5. Stay Up-To-Date with Market News

Everyone knows the importance of the economic calendar. However, it isn’t enough in Forex trading.

Automated execution dominates Forex trading. Robots of all kinds buy and sell automatically, buying and selling thousands of trades every second.

For this reason, the market makes large swings during the trading day, but not only when the economic news part of the economic calendar comes out.

Instead, during the trading day and in-between the crucial economic news, other news also influences the market. Central bankers’ statements, political decisions (politicians quitting, for instance), can quickly turn the markets.

The GBPUSD four-hour chart above illustrates just that. The big red candle wasn’t caused by economic news part of the economic calendar.

Instead, it is the market reaction to Boris Johnson’s resignation as the U.K. foreign minister. As a result, the GBP plunged across the board, unexpectedly.

How to prepare for something like this? Unfortunately, there’s really no way.

However, the quicker the traders know what the reason was behind a market move, the better. They can react faster!

Twitter can be a great part of the solution. There is a powerful financial community on Twitter and news related to Forex trading travels with the speed of light.

Hence, to be up-to-date with the latest financial market-moving news, make sure you follow the Twitter financial community.

Conclusion

The things listed in this article are only a few of the things necessary for successful Forex trading. Knowledge, passion, ambition, desire…are all traits of a successful trader.

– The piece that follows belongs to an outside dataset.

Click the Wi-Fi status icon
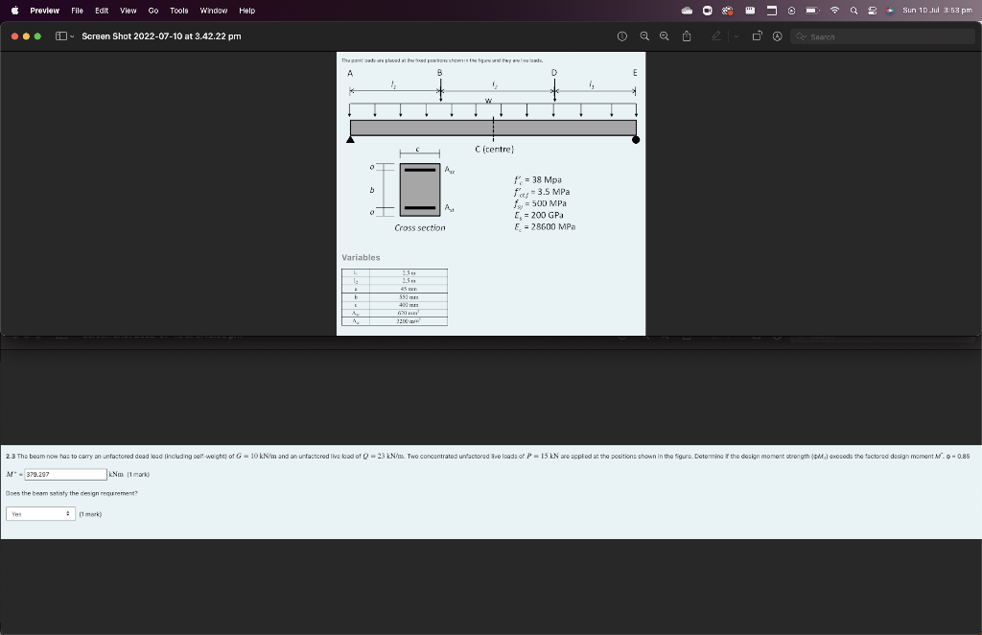Screen dimensions: 982x635 pos(835,10)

The art of speculation requires more than knowledge. A trader needs capital, good instincts, a successful strategy, perfect timing and implementation of a trading plan, among others.

For the retail Forex trader, all of these aren’t impossible. What traders need to know is that there is only one market for all players, rookies, amateurs and professionals alike.

The ones that find their edge faster will succeed every time. And this is what this article was about: helping retail traders find their edge in Forex trading.